Looking at raw pixel pushing power, everything post Apple's A5 seems to have displaced NVIDIA's GeForce 6600. NVIDIA's Tegra 3 doesn't appear to be quite up to snuff with the NV4x class of hardware here, despite similarities in the architectures. Both ARM's Mali-T604 (Nexus 10) and ImgTec's PowerVR SGX 554MP4 (iPad 4) do extremely well here. Both deliver higher fill rate than AMD's Radeon HD 6310, and in the case of the iPad 4 are capable to delivering midrange desktop GPU class performance from 2004 - 2005.

Next we'll look at raw triangle throughput. The vertex shader bound test from 3DMark did some funny stuff to the old G7x based architectures, but GL/DXBenchmark 2.7 seems to be a bit kinder:

GL/DXBenchmark 2.7 - Triangle Throughput, Fragment Lit (Offscreen)

Here the 8500 GT definitely benefits from its unified architecture as it is able to direct all of its compute resources towards the task at hand, giving it better performance than the 7900 GTX. The G7x and NV4x based architectures unfortunately have limited vertex shader hardware, and suffer as a result. That being said, most of the higher end G7x parts are a bit too much for the current crop of ultra mobile GPUs. The midrange NV4x hardware however isn't. The GeForce 6600 manages to deliver triangle throughput just south of the two Tegra 3 based devices (Surface RT, Nexus 7).

Apple's iPad 4 even delivers better performance here than the Radeon HD 6310 (E-350).

ARM's Mali-T604 doesn't do very well in this test, but none of ARM's Mali architectures have been particularly impressive in the triangle throughput tests.

With the low level tests out of the way, it's time to look at the two game scenes. We'll start with the less complex of the two, Egypt HD:

GL/DXBenchmark 2.5 - Egypt HD (Offscreen)

Now we have what we've been looking for. The iPad 4 is able to deliver similar performance to the GeForce 7900 GS, and 7800 GT, which by extension means it should be able to outperform a 6800 Ultra in this test. The vanilla GeForce 6600 remains faster than NVIDIA's Tegra 3, which is a bit disappointing for that part. The good news is Tegra 4 should be somewhere around high-end NV4x/upper-mid-range G7x performance in this sort of workload. Again we're seeing Intel's HD 4000 do remarkably well here. I do have to caution anyone looking to extrapolate game performance from these charts. At best we know how well these GPUs stack up in these benchmarks, until we get true cross-platform games we can't really be sure of anything.

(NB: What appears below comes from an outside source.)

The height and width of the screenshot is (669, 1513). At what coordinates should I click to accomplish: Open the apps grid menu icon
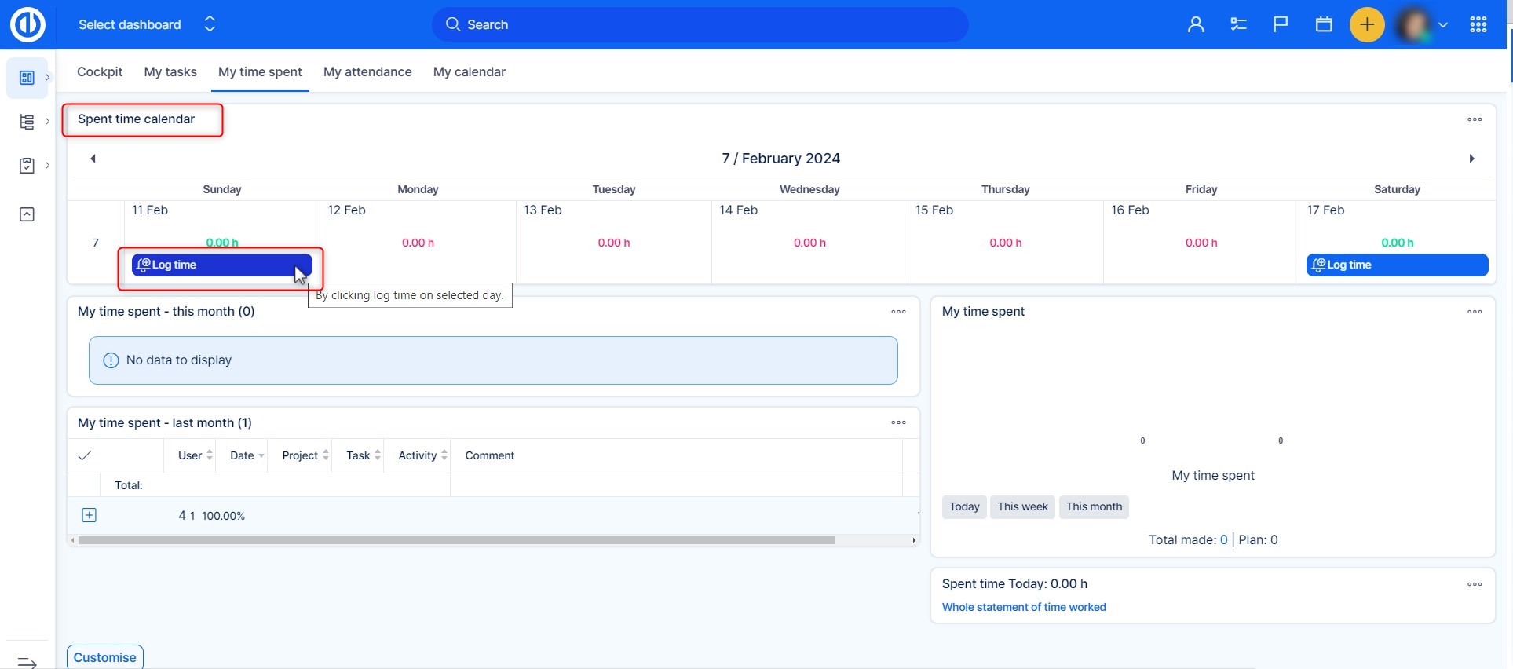tap(1478, 25)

For our last trick, we'll turn to the insanely heavy T-Rex HD benchmark. This test is supposed to tide the mobile market over until the next wave of OpenGL ES 3.0 based GPUs take over, at which point GL/DXBenchmark 3.0 will step in and keep everyone's ego in check.

GL/DXBenchmark 2.7 - T-Rex HD (Offscreen)

T-Rex HD puts the iPad 4 (PowerVR SGX 554MP4) squarely in the class of the 7800 GT and 7900 GS. Note the similarity in performance between the 7800 GT and 7900 GS indicates the relatively independent nature of T-Rex HD when it comes to absurd amounts of memory bandwidth (relatively speaking). Given that all of the ARM platforms south of the iPad 4 line have less than 12.8GB/s of memory bandwidth (and those are the platforms these benchmarks were designed for), a lack of appreciation for the 256-bit memory interfaces on some of the discrete cards is understandable. Here the 7900 GTX shows a 50% increase in performance over the 7900 GS. Given the 62.5% advantage the GTX holds in raw pixel shader performance, the advantage makes sense.

The 8500 GT's leading performance here is likely due to a combination of factors. Newer drivers, a unified shader architecture that lines up better with what the benchmark is optimized to run on, etc... It's still remarkable how well the iPad 4's A6X SoC does here as well as Qualcomm's Snapdragon 600/Adreno 320. The latter is even more impressive given that it's constrained to the power envelope of a large smartphone and not a tablet. The fact that we're this close with such portable hardware is seriously amazing.

At the end of the day I'd say it's safe to assume the current crop of high-end ultra mobile devices can deliver GPU performance similar to that of mid to high-end GPUs from 2006. The caveat there is that we have to be talking about performance in workloads that don't have the same memory bandwidth demands as the games from that same era. While compute power has definitely kept up (as has memory capacity), memory bandwidth is no where near as good as it was on even low end to mainstream cards from that time period. For these ultra mobile devices to really shine as gaming devices, it will take a combination of further increasing compute as well as significantly enhancing memory bandwidth. Apple (and now companies like Samsung as well) has been steadily increasing memory bandwidth on its mobile SoCs for the past few generations, but it will need to do more. I suspect the mobile SoC vendors will take a page from the console folks and/or Intel and begin looking at embedded/stacked DRAM options over the coming years to address this problem.

 

Choosing a Testbed CPU & 3DMark Performance
Comments Locked

128 Comments

View All Comments

  • ChronoReverse - Thursday, April 4, 2013 - link

    Very interesting article. I've been wondering where the current phone GPUs stood compared to desktop GPUs
  • krumme - Thursday, April 4, 2013 - link

    +1
    Anand sticking to the subject and diving into details and at the same time giving perspective is great work!
    I dont know if i buy the convergence thinking on the technical side, because from here it look like people is just buying more smatphones and far less desktop. The convergence is there a little bit, but i will see the battle on the field before it gets really intereting. Atom is not yet ready for phones and bobcat is not ready for tablets. When they get there, where are arm then?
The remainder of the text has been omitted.